Maintenance is a loaded word for me. As I juggle the demands of a busy household, and groan under the weight of a never ending to-do list, I sometimes shudder at the thought of what else in my life might be in need of a crisis MOT? If it’s not the car (and rusting wheel arches which I’m trying to ignore), or the dishwasher making crunching noises, then it will be the back door paintwork, scraped bare by my dogs or the chaotically growing wilderness in one corner of the garden . . .

Which reminds me that, actually, everything in my life needs to be maintained! “Prevention is better than cure” is never more true in health, as I warily observe my body losing its battle against time and gravity. And yet I have come to realise that my motivation to ‘maintain’ things, is often linked to the value I place on them. The more I care about something, the more I attempt to look after it.

But does such diligence extend to my friendships? How about that priceless group of ‘gals’ who journey through life with me, that magnificent arc of sisterhood which forms my social core and female DNA?

Yet here’s the thing: friendships can be messy, unpredictable, complicated and fragile – and never more so than with us women! They truly do need maintenance, both high and low. Old wounds and misunderstandings can fester on the backburner for years. Unforgiveness, sometimes lying dormant under the surface, becomes like a chronic bindweed, strangling growth and hiding the flower. Without regular ‘check-ups’, tender care and weeding, these friendships will die!

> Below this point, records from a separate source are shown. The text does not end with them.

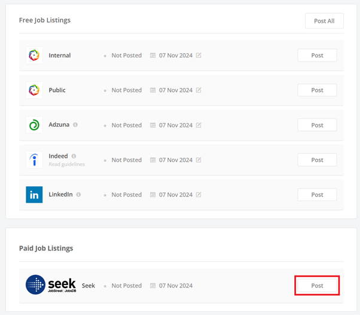Click the calendar icon in the Seek row
The height and width of the screenshot is (315, 360).
tap(153, 286)
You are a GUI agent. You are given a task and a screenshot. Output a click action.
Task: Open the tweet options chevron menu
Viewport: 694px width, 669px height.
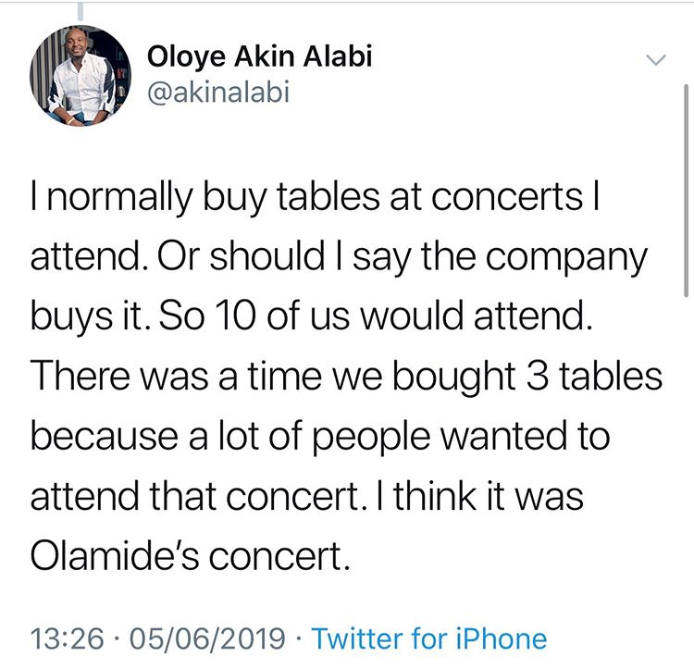click(x=654, y=60)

Yet friends are also wonderful, life-enriching and, truth be told, absolutely necessary. Some of us slide easily into friendships, our personalities dictating our comfort zone, habits etched way back in nursery school, where some of us gregariously gathered friends like conkers, while others preferred to play quietly in pairs. The passage of seasons is as true in friendship as in nature. Circumstance and distance often dictate which different people enter and exit our lives’ stage, often unexpectedly and without warning.

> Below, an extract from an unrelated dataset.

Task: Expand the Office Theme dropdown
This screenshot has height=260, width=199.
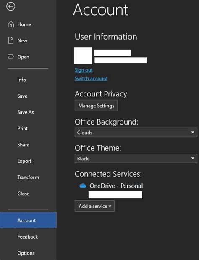Action: [136, 159]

It was one Thursday night that it really hit me. My long-suffering and overstretched husband and I had been trying to inject a ‘date’ night into our bulging diary and our 26-year marriage in order to run away from our many teenagers for two hours (top tip: just DO it, it’s worth every penny and now carved in stone).

It did not escape our notice that week after week, wherever we went, tables of ‘women’ far outnumbered the couples or dare I say – men! Sound familiar? Because women need women! I know, a kind of obvious statement to read in a women’s magazine, but I’d never spotted it before.

So I got to thinking about my own girlfriends: their value and significance in my life, their God given-ness, their beauty, their richness, their humour, and how incredibly blessed I am to have them in my life. How much poorer my life would be without them, and how vital it is that I cherish – and ‘maintain’ them.

Life is short and our passage on earth will only be shared by a certain number of others. As loneliness scourges our society with its icy fingers and increasing marginalisation, Jesus gives us a model of perfect friendship. “Do unto others as you would have them do unto you” (Luke 6:31). He is the ultimate friend. No one else will ever love us like he does. And so he carefully orchestrates and chooses our human friends for us, because he knows we need them. What a blessing! And he gives them to us in the form of a seed. But how we care for that seed is up to us.

So after I finish writing this article, I think it is high time to go and book my own ‘Girls’ Night Out’! And maybe I will write that long overdue note to an old school friend, recently divorced and struggling. I might pick up the phone to an elderly relative who hasn’t heard from me for months, or e-mail a friend abroad. I could have that cup of coffee with someone I have forgotten for too long, so that I can seal any fissures before they develop into a crack. Most of all, I must take a moment to stop and be still, to ask God to whisper someone’s name into my heart who needs me just now.

As we look forward to the spring, what better time to bring some sunshine and hope? I’ve decided to try to give more of my time to the things that matter most and – who knows? – it may even inspire me to start the mending!